Nel buddismo si rifugge dall’attaccamento pertanto potremmo definire il malinconico un prodotto della civiltà occidentale in quanto il malinconico vorrebbe tenere tutto a sé, attaccato al possesso in modo esasperato e poiché pauroso e suscettibile, guarda la vita come da dietro una finestra dai vetri appannati.

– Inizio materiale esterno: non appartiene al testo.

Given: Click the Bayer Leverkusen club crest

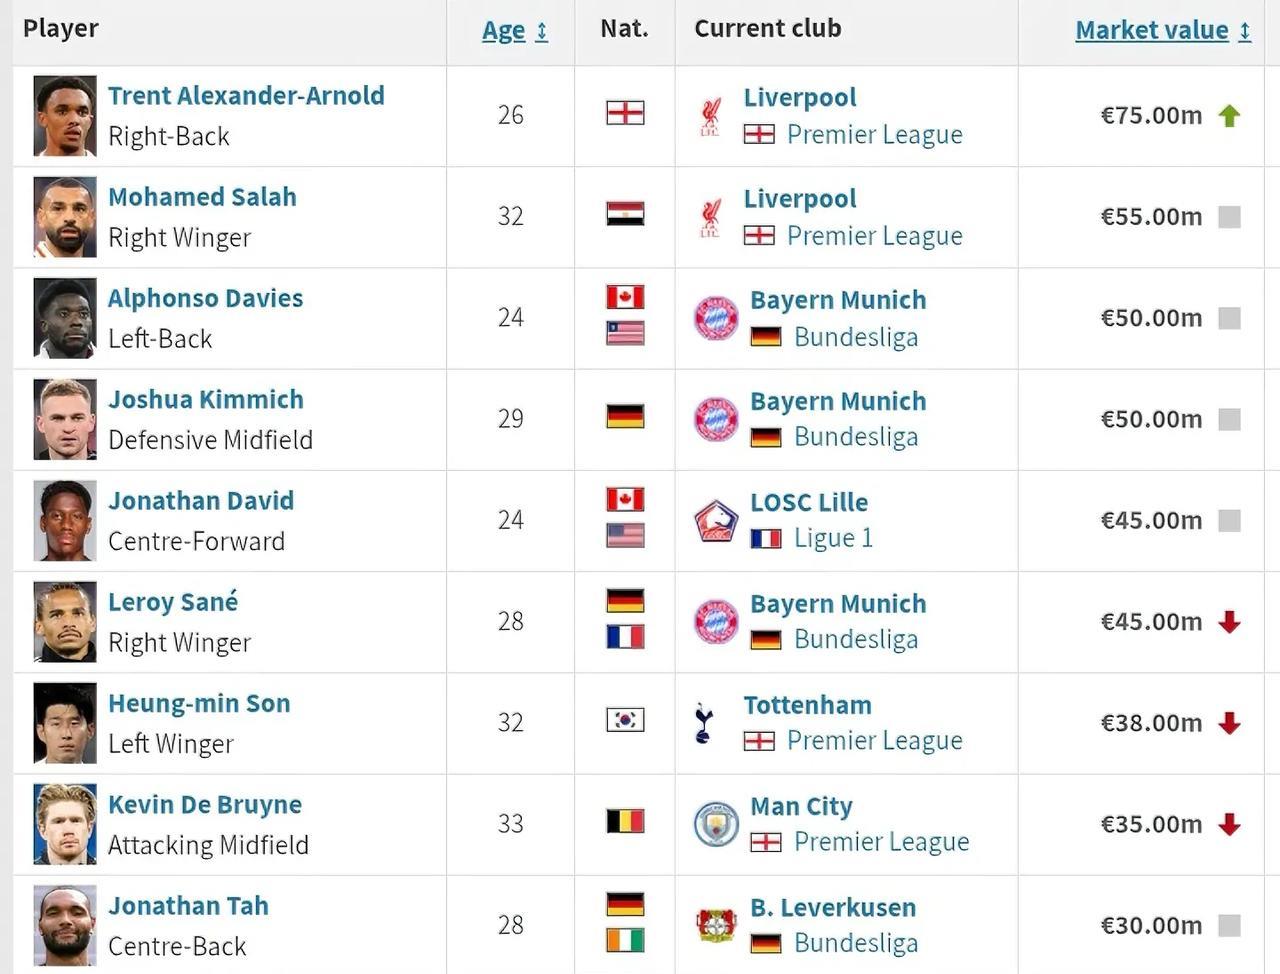Looking at the screenshot, I should tap(716, 925).
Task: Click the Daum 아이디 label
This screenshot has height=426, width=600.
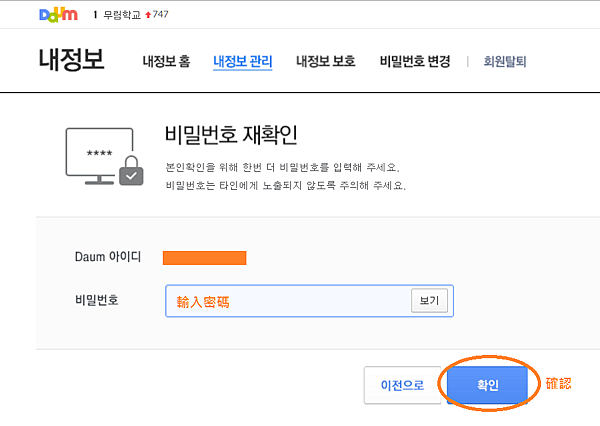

La persona malinconica ha inoltre una sorprendente forza con cui cerca di piegare la vita degli altri verso le proprie credenze ed è anche subdola, capace di avvelenare la vita di chi gli sta accanto, fino a svilirlo e a renderlo solo e triste. La malinconia viene associata solitamente a quei soggetti innamorati e delusi che con fiumi di lacrime e pensiero ossessivo sull’amore perdutoe insostituibile, si cullano nel dolore e diventano infelici. Questi sono alcuni dei sintomi della malinconia d’amore, già trattati in un passato lontano da sapienti medici arabi e successivamente da Sigmund Freud. La malinconia d’amore è così potente perché ad essa diamo ampio spazio per esistere e cibo di cui nutrirsi fatto di ricordi o situazioni mai vissute, che rendono mitico l’amore smarrito.
Ma in fondo la malinconia è “ciò che resta dell’amore” attraverso i ricordi in cui si vive lieti di crogiolarsi, unitamente ad un senso di struggimento.

Ma della saggezza dell’Oriente dovremmo fare tesoro e lungi dall’attaccamento dei ricordi che fanno parte di un patrimonio diventato polvere, bisogna trarre la forza per guardare avanti e vivere quello che di più prezioso abbiamo.

Se bastasse una canzone pertanto, non esisterebbe né malinconia né tristezza. Forse sarebbe utile recitare un bellissimo mantra preso a prestito dai buddisti: om mani padme hung (il gioiello che c’è in me), perché nessuno merita attenzione quanto la preziosità contenuta nell’animo di ciascuno di noi.